▶ **Excerpt provided**
Note: These API docs are deprecated as we now keep TSDocs in all published packages. You can view TSDocs while using these packages in your editor, as long as it supports the TypeScript Language Server. We're planning to replace these API docs with a separate web app soon.

The @urql/exchange-graphcache package contains an addon cacheExchange for urql that may be used to replace the default cacheExchange, which switches urql from using "Document Caching" to "Normalized Caching".

cacheExchange#

The cacheExchange function, as exported by @urql/exchange-graphcache, accepts a single object of options and returns an Exchange.

Input	Description
`keys`	A mapping of key generator functions for types that are used to override the default key generation that Graphcache uses to normalize data for given types.
`resolvers`	A nested mapping of resolvers, which are used to override the record or entity that Graphcache resolves for a given field for a type.
`directives`	A mapping of directives, which are functions accepting directive arguments and returning a resolver, which can be referenced by `@localDirective` or `@_localDirective` in queries.
`updates`	A nested mapping of updater functions for mutation and subscription fields, which may be used to add side-effects that update other parts of the cache when the given subscription or mutation field is written to the cache.
`optimistic`	A mapping of mutation fields to resolvers that may be used to provide Graphcache with an optimistic result for a given mutation field that should be applied to the cached data temporarily.
`schema`	A serialized GraphQL schema that is used by Graphcache to resolve partial data, interfaces, and enums. The schema also used to provide helpful warnings for schema awareness.
`storage`	A persisted storage interface that may be provided to preserve cache data for offline support.
`globalIDs`	A boolean or list of typenames that have globally unique ids, this changes how graphcache internally keys the entities. This can be useful for complex interface relationships.
`logger`	A function that will be invoked for warning/debug/... logs

The @urql/exchange-graphcache package also exports the offlineExchange; which is identical to the cacheExchange but activates offline support when the storage option is passed.

`keys` option#

This is a mapping of typenames to KeyGenerator functions.

interface KeyingConfig {
  [typename: string]: (data: Data) => null | string;
}

It may be used to alter how Graphcache generates the key it uses for normalization for individual types. The key generator function may also always return null when a type should always be embedded.

`resolvers` option#

This configuration is a mapping of typenames to field names to Resolver functions. A resolver may be defined to override the entity or record that a given field on a type should resolve on the cache.

interface ResolverConfig {
  [typeName: string]: {
    [fieldName: string]: Resolver;
  };
}

A Resolver receives four arguments when it's called: parent, args, cache, and info.

Argument	Type	Description
`parent`	`Data`	The parent entity that the given field is on.
`args`	`object`	The arguments for the given field the updater is executed on.
`cache`	`Cache`	The cache using which data can be read or written. See `Cache`.
`info`	`Info`	Additional metadata and information about the current operation and the current field. See `Info`.

We can use the arguments it receives to either return new data based on just the arguments and other cache information, but we may also read information about the parent and return new data for the current field.

▶ **Exercise instructions**
1 – According to the Graphcache API excerpt, why are these API docs deprecated? Answer in one to three sentences.
2 – In the Graphcache API excerpt, restate the paragraph beginning "This configuration is a mapping of typenames" as a short bulleted list that keeps its main facts.
3 – Write a continuation of the Graphcache API excerpt, picking up after its final sentence.
The lines that come next are from a different source than the Graphcache API excerpt.

▶ **Information given**
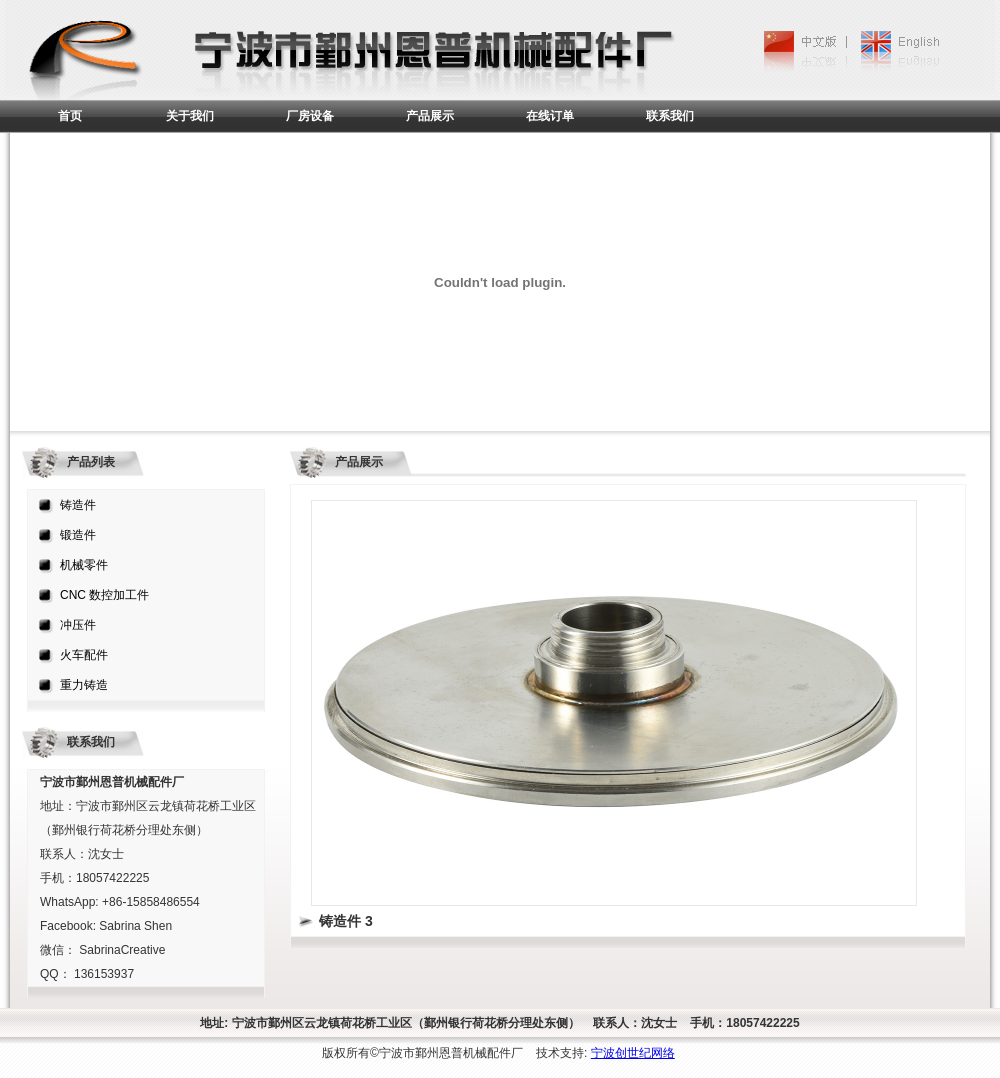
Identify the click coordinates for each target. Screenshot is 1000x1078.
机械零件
* * *
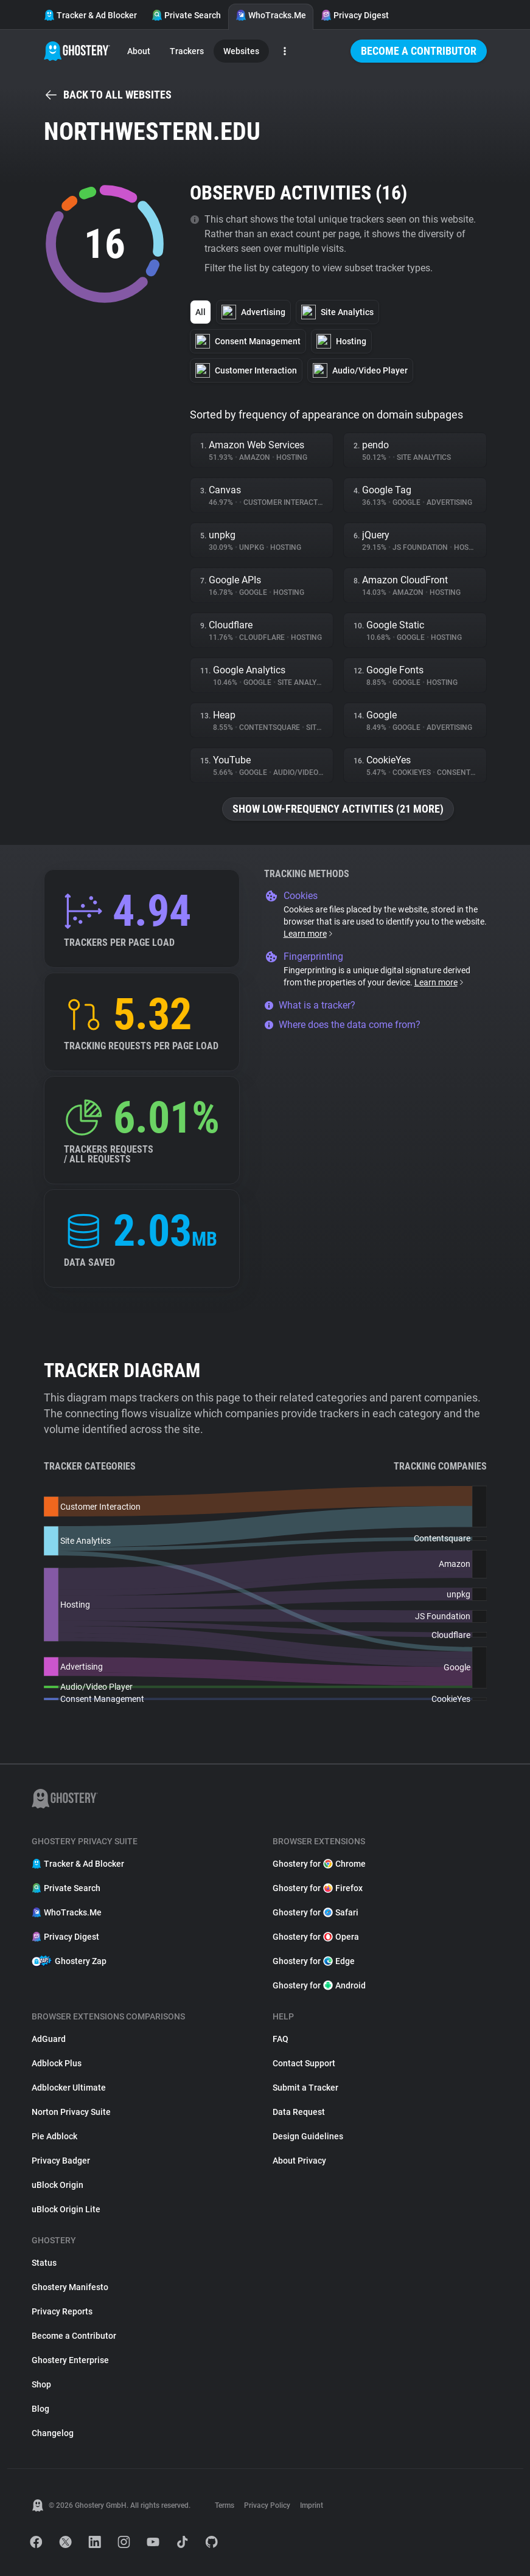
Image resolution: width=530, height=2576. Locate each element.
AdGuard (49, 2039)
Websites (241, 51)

▶ **Written answers**
1 – They are deprecated because TSDocs are now kept in all published packages. Those TSDocs can be viewed while using the packages in an editor that supports the TypeScript Language Server.

2 –
- The `resolvers` option maps typenames to field names to Resolver functions.
- A resolver can be defined to override the entity or record that a given field on a type resolves to on the cache.

3 –
{
  Todo: {
    createdAt(parent, args, cache) {
      // Read `createdAt` on the parent but return a Date instance
      const date = cache.resolve(parent, 'createdAt');
      return new Date(date);
    }
  }
}

`updates` option#

The updates configuration is a mapping of 'Mutation' | 'Subscription' to field names to UpdateResolver functions. An update resolver may be defined to add side-effects that run when a given mutation field or subscription field is written to the cache. These side-effects are helpful to update data in the cache that is implicitly changed on the GraphQL API, that Graphcache can't know about automatically.

interface UpdatesConfig {
  Mutation: {
    [fieldName: string]: UpdateResolver;
  };
  Subscription: {
    [fieldName: string]: UpdateResolver;
  };
}

An UpdateResolver receives four arguments when it's called: result, args, cache, and info.

Argument	Type	Description
`result`	`any`	Always the entire `data` object from the mutation or subscription.
`args`	`object`	The arguments for the given field the updater is executed on.
`cache`	`Cache`	The cache using which data can be read or written. See `Cache`.
`info`	`Info`	Additional metadata and information about the current operation and the current field. See `Info`.

It's possible to derive more information about the current update using the info argument. For instance this metadata contains the current fieldName of the updater which may be used to make an updater function more reusable, along with parentKey and other key fields. It also contains variables and fragments which remain the same for the entire write operation, and additionally it may have the error field set to describe whether the current field is null because the API encountered a GraphQLError.

`optimistic` option#

The optimistic configuration is a mapping of Mutation field names to OptimisticMutationResolver functions, which return optimistic mutation results for given fields. These results are used by Graphcache to optimistically update the cache data, which provides an immediate and temporary change to its data before a mutation completes.

interface OptimisticMutationConfig {
  [mutationFieldName: string]: OptimisticMutationResolver;
}

A OptimisticMutationResolver receives three arguments when it's called: variables, cache, and info.

Argument	Type	Description
`args`	`object`	The arguments that the given mutation field received.
`cache`	`Cache`	The cache using which data can be read or written. See `Cache`.
`info`	`Info`	Additional metadata and information about the current operation and the current field. See `Info`.

`schema` option#

The schema option may be used to pass a IntrospectionQuery data to Graphcache, in other words it's used to provide schema information to it. This schema is then used to resolve and return partial results when querying, which are results that the cache can partially resolve as long as no required fields are missing.

`storage` option#

The storage option is an interface of methods that are used by the offlineExchange to persist the cache's data to persisted storage on the user's device. it

NOTE: Offline Support is currently experimental! It hasn't been extensively tested yet and may not always behave as expected. Please try it out with caution!

Method	Type	Description
`writeData`	`(delta: SerializedEntries) => Promise<void>`	This provided method must be able to accept an object of key-value entries that will be persisted to the storage. This method is called as a batch of updated entries becomes ready.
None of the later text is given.